LombokPost- SMKPPN Mataram kembali memperkuat pendidikan vokasi melalui program Praktik Kerja Lapangan (PKL) di industri perikanan dan pertanian di Jawa.
Puluhan siswa diberangkatkan mengikuti PKL di sejumlah perusahaan dan pusat riset nasional agar memperoleh pengalaman kerja langsung sekaligus meningkatkan kompetensi sesuai kebutuhan dunia usaha dan dunia industri (DUDI).
Kepala SMKPPN Mataram Sugiarta mengatakan, pemberangkatan tahap pertama telah dilakukan ke sejumlah sentra industri strategis di Jawa Timur hingga Bali.
Program PKL SMKPPN Mataram sengaja diarahkan ke kawasan yang memiliki sektor perikanan dan pertanian maju sehingga para siswa dapat mempelajari teknologi, manajemen, dan praktik kerja yang belum tersedia di NTB.
"Industri di Pulau Jawa sangat lengkap. Untuk perikanan air tawar, anak-anak kami kirim ke Tulungagung. Sementara untuk pemuliaan benih, mereka berada di Jember dan peternakan di Kediri," ujar Sugiarta.
Baca Juga: Mesin Pengolah Mengkudu Karya Dosen UMMAT Dipatenkan
Dari total 97 siswa yang mengikuti PKL tahun ini, sekitar 30 persen mendapat kesempatan menjalani PKL di industri perikanan dan pertanian di Jawa.
Pemilihan lokasi dilakukan secara selektif agar peserta memperoleh keahlian khusus yang belum bisa dipelajari di Lombok, terutama di bidang penangkaran benih unggul dan pemuliaan tanaman.
"Kuota tahun ini untuk ke Jawa memang kami patok 30 persen. Kami memilih industri yang betul-betul tidak ada di Lombok agar mereka pulang membawa ilmu baru," kata Sugiarta.
Beberapa lokasi yang menjadi tujuan PKL SMKPPN Mataram antara lain perusahaan benih Citra Asia di Jember, Pusat Penelitian Kopi dan Kakao (Puslit Koka) di Jember, sentra perikanan air tawar di Tulungagung, serta industri peternakan di Kediri.
Seluruh lokasi dipilih karena dikenal sebagai pusat pengembangan teknologi dan produksi di bidangnya masing-masing.

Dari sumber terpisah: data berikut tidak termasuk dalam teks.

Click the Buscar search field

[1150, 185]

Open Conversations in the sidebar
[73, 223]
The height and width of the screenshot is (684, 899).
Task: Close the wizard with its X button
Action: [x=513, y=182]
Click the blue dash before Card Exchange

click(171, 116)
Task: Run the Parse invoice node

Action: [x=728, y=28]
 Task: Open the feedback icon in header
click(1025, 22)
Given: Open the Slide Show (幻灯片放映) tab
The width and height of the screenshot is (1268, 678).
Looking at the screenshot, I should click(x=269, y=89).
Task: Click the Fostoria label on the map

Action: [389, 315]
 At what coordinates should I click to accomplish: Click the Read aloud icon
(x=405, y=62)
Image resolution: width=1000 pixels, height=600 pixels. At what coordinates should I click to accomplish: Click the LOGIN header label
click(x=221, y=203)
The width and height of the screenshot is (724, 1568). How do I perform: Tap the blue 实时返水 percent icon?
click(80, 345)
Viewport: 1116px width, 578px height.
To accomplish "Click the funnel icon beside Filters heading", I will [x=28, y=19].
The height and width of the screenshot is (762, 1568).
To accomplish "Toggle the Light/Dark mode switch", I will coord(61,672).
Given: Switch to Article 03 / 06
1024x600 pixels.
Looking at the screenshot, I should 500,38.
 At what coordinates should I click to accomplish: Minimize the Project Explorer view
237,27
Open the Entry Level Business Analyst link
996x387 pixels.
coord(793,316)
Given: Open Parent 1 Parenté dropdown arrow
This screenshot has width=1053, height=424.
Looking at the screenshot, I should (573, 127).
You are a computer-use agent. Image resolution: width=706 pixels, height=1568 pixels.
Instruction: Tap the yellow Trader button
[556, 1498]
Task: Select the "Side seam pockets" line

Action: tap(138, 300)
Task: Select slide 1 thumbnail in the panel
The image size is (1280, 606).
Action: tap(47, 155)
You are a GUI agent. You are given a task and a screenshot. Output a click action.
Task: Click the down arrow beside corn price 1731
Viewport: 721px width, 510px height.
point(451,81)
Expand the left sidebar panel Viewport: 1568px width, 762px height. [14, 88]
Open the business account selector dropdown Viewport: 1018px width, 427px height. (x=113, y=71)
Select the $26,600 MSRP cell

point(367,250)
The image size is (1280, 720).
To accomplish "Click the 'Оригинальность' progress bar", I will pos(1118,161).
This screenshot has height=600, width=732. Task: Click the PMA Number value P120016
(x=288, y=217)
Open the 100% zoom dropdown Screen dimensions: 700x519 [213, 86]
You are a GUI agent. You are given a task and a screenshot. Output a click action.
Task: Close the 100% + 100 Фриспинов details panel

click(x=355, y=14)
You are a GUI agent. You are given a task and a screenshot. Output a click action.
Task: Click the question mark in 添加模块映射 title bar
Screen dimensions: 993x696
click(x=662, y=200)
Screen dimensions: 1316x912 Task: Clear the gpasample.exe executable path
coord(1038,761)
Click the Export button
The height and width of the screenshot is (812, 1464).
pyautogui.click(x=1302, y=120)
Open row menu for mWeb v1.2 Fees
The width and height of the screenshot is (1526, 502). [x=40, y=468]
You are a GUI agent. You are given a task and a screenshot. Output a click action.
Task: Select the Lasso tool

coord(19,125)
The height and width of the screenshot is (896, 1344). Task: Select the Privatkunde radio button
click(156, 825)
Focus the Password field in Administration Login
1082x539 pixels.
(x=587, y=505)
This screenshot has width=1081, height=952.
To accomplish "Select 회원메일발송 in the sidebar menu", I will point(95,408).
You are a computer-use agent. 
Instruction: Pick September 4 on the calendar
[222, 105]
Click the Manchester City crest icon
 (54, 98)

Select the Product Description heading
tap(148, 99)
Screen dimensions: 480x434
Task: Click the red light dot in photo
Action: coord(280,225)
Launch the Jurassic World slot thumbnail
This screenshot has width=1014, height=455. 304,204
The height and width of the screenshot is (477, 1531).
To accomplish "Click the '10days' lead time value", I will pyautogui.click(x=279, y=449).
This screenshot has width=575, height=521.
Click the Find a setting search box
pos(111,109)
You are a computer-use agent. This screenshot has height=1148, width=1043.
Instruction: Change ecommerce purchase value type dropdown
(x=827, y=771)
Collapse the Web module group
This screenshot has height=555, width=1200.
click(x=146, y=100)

Baca Juga: Matamuda MAN 2 Perkuat Madrasah Ramah Anak dan Anti Bullying
Selama menjalani PKL, para siswa akan mengikuti masa praktik selama enam bulan dengan sistem rolling setiap tiga bulan.
Pola tersebut diterapkan agar peserta memperoleh pengalaman kerja yang lebih beragam dan memahami proses produksi dari berbagai sektor industri.
Hingga saat ini, SMKPPN Mataram telah menjalin kerja sama dengan sekitar 27 DUDI yang tersebar di Sumbawa, Bali, Jawa Timur, hingga pusat pengembangan perikanan nasional di Tulungagung.
Kemitraan tersebut menjadi bagian dari strategi sekolah dalam meningkatkan kualitas lulusan yang siap memasuki dunia kerja.
Melalui PKL di industri perikanan dan pertanian di Jawa, Sugiarta berharap para siswa kembali dengan kompetensi yang lebih kuat sebagai calon tenaga ahli.
Keahlian sebagai penangkar benih ikan, spesialis pemuliaan tanaman, hingga penghasil bibit unggul diharapkan mampu mendukung pengembangan sektor agribisnis dan perikanan di NTB sekaligus meningkatkan daya saing lulusan SMKPPN Mataram.